Pazar sabahı ailecek kahvaltımızı yaptık. Güzel. Herkes yemeğini yedi. Ufaklık tuvalete gitti. Ben mutfağı toparlıyorum. Büyük kızım da odasında oynuyor. Baba gazete okuyor. Harika. Sonrasında....
Küçük kızım tuvaleti bitince beni çağırdı.
Müge- Anneeee bak!
Ben- Tamam anneciğim hadi gönderelim, ellerimizi yıkayalım, totişi yıkaya...
Begüm- Durun ben de bakacağım (koşarak odadan geliyor)
Müge- Hayır bakma (o sırada sifona basıyor)
Begüm - (Kıyamet kopuyor) ben de bakacaktım neden sifona bastın ağlamaya başlıyor
Müge- O benim (doğru söylüyor aslında) diyor :)
Ben- Sinirlerime hakim olmaya çalışıyorum, içimdeki canavarı çıkarmadan ne yapmam gerektiğini düşünüyorum. Bugüne kadar okuduğum hiç bir makalede hiç bir kitapta böyle bir örnek yok. "Hadi bir daha sifona basın iyice gitsin" diyorum.
Begüm- Ben de onun sifonuna basarım o zaman diyor ve elini sifonun üzerinden çekmiyor.
Müge- Kendini tuvalete atıp yere yatarak ağlıyor sifonu ben çekecektim diye. Bu arada üstünü de giydirmiyor.

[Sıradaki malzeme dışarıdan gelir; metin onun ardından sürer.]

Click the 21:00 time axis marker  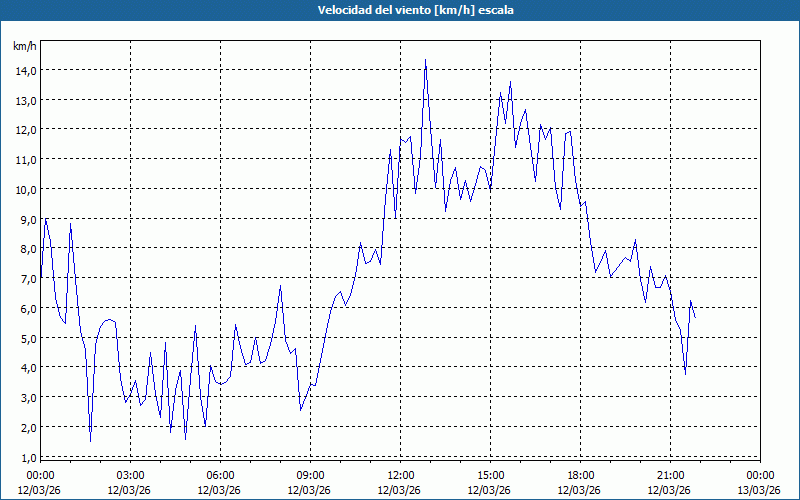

Ben- İçimdeki canavara "haydi kopta gel" diyorum
Sonuçta alt- üst komşularımıza giden ses şu şekilde özetlenebilir;
Kakayı neden göremedim diye ağlayan 5,5 yaş sesi
Kakasını göstermeyen ve sifona neden sen bastın diye ağlayan 2,5 yaş sesi
İkisine de bağıran soprano anne sesi.
Ve babanın "alıp başımı gideceğim vallahi" diyen iç sesi.